Marian Rojas Estapé consiglia, per prima cosa, di imparare a entrare in contatto con se stessi. Ritrovando senza giudizio l’origine dei nostri dolori, conquistando nuovi equilibri, dove paura, rabbia, tristezza, disgusto siano accolte come possibili allo stesso modo di gioia e sorpresa, fiducia.

La Migliore Versione di Sé

Questo equilibrio che passa per la nostra capacità di tirar fuori la nostra migliore versione di noi stessi.
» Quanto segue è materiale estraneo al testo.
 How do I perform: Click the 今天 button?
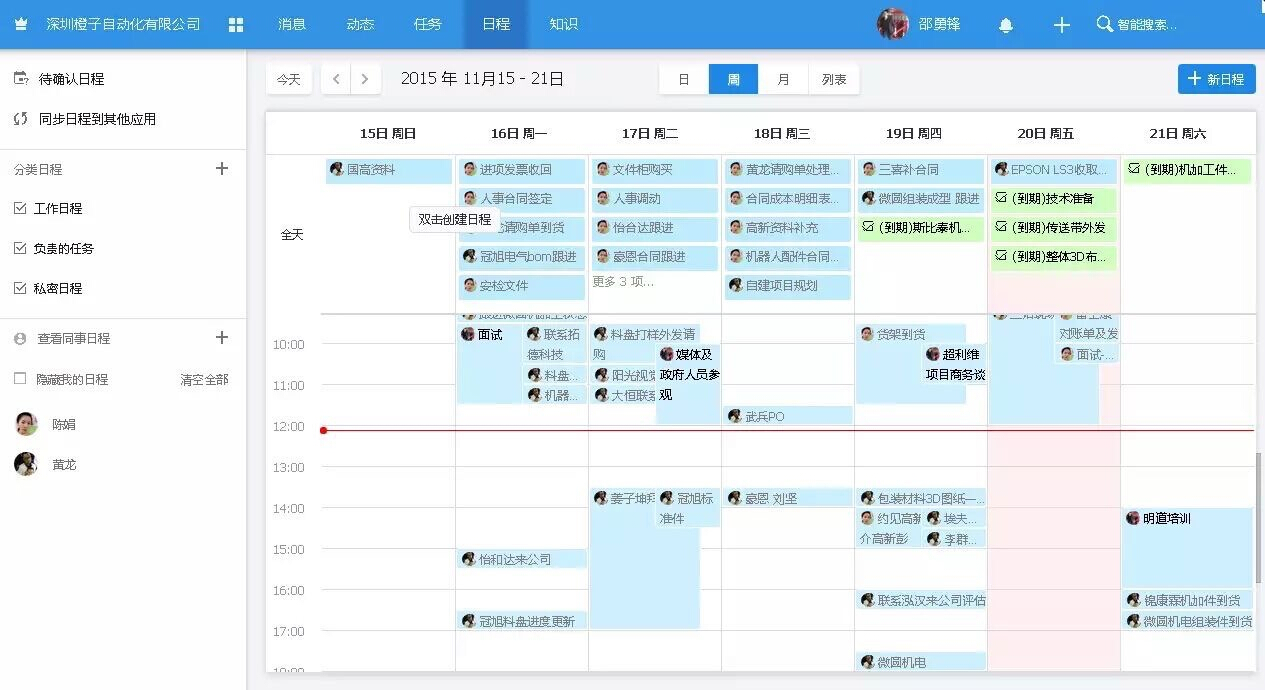coord(289,79)
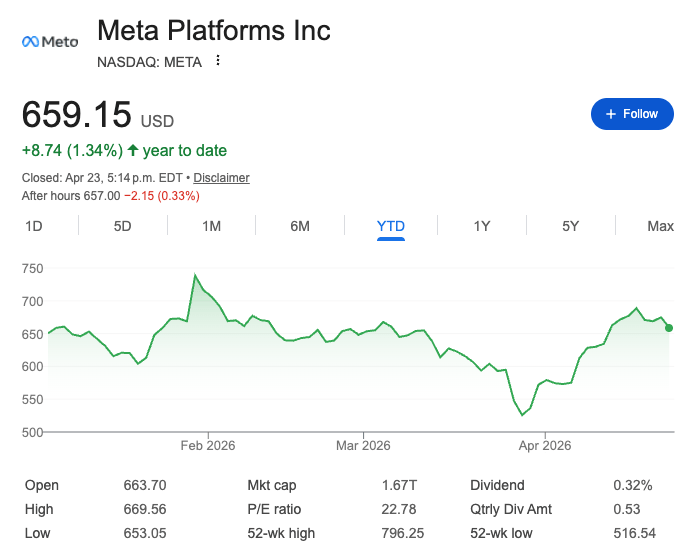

Una sorta di formula magica che Marian Rojas Estapé chiama MVS, la Migliore Versione di Sé:

(Conoscenza + Forza di volontà + Progetto di vita) x Passione.
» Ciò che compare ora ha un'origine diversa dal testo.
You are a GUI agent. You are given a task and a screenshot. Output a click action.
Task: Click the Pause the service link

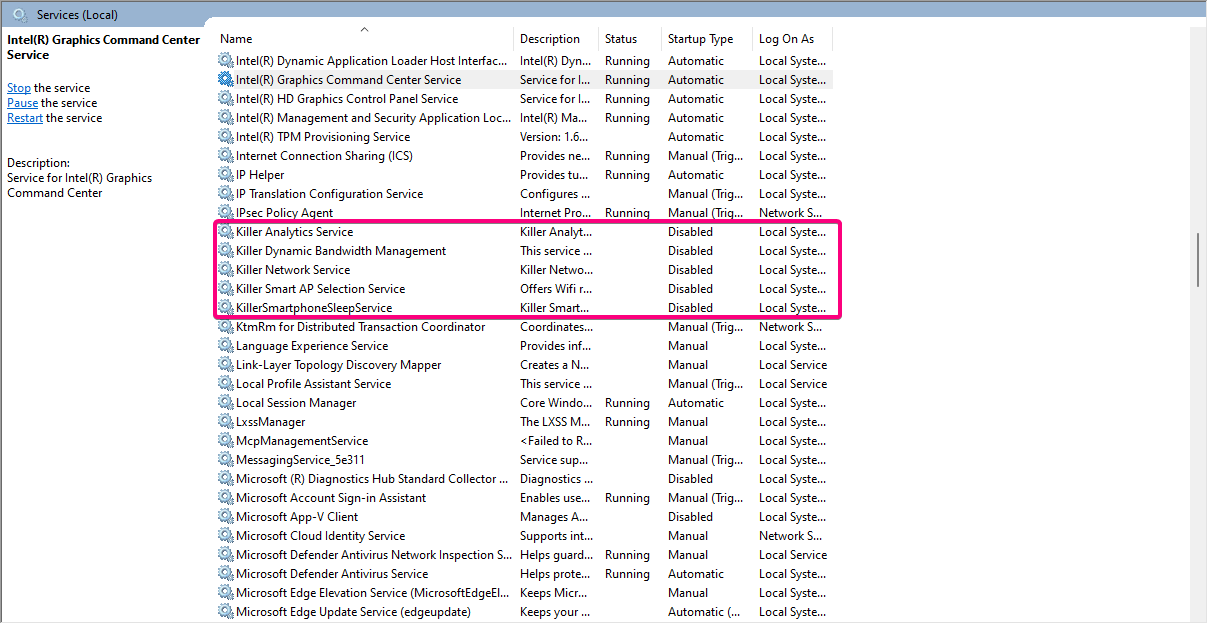pyautogui.click(x=22, y=103)
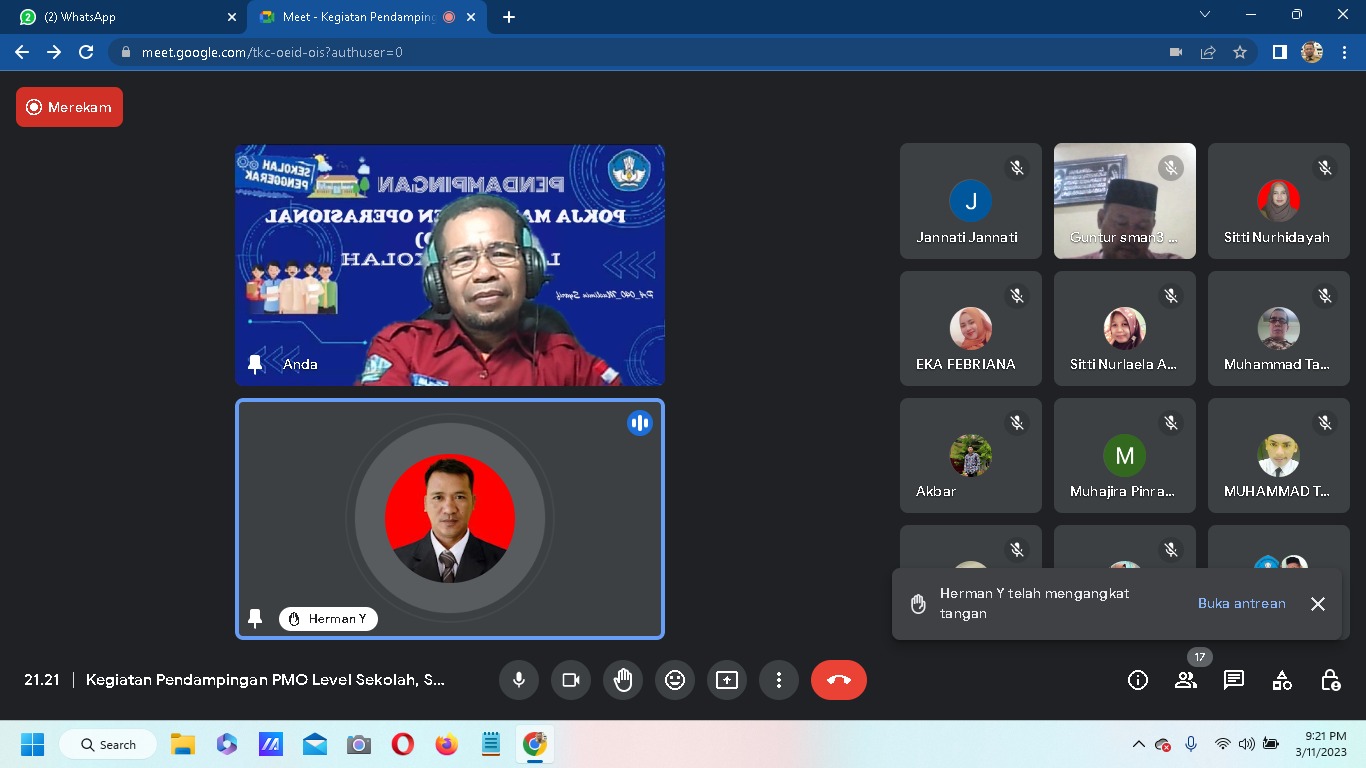Open the three-dot more options menu
The image size is (1366, 768).
coord(778,680)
Ecco su cosa ci suggerisce di concentrare il nostro allenamento personale per dirigere la vita verso uno stato di benessere dinamico che possiamo chiamare tendenziale felicità:

  1. La conoscenza serve per renderci consapevoli e preparati a ciò che può sempre accadere. Non a caso, avere forza di volontà e un bel piano, senza le dovute conoscenze può solo portare a un grande fallimento.
  2. La forza di volontà rappresenta la nostra capacità di posticipare la ricompensa e la gratificazione per ottenere un risultato ancora più bello alla fine del viaggio. Fermarsi ogni due per tre per guardare qualcosa che attira la nostra attenzione può non permetterci di arrivare nei giusti tempi alla meta.
  3. Un progetto di vita significa definire delle tappe, degli obiettivi di valore, dei risultati intermedi, momenti di celebrazione. Avere un progetto non significa non cambiare più strada. Significa lasciare la mente libera di lasciarsi attirare dalla bellezza del viaggio immaginato fin dove possibile.
  4. La passione non somma … moltiplica. Avere passione per le cose che si fanno vuol dire produrre nel cervello nuove connessioni neurali, attivare quindi una neurogenesi, allungare i telomeri (la parte finale dei cromosomi che preservano l’invecchiamento cellulare), riducendo l’invecchiamento.

Sembra una formula matematica. Può apparire come una magia di Harry Potter, ma ha un significato per me profondo. Vivere felici è possibile e serve, come diceva mia nonna Lilla, è frutto di saper godere, tutti i giorni di cose semplici. Sarà forse per questo che ha raggiunto l’età di 102 anni?

Non posso saperlo, ma voglio “pensare bene” e credere che possa essere vero. Voglio credere si possibile raggiungere la giusta D.O.S.E di felicità. Con questo senso di possibilità, vi auguro un 2020 speciale, ricco di allenamenti per far diventare le vostre vite sempre più ricche … di cose semplici, dall’alto potenziale gioioso, come ha fatto mia nonna Lilla.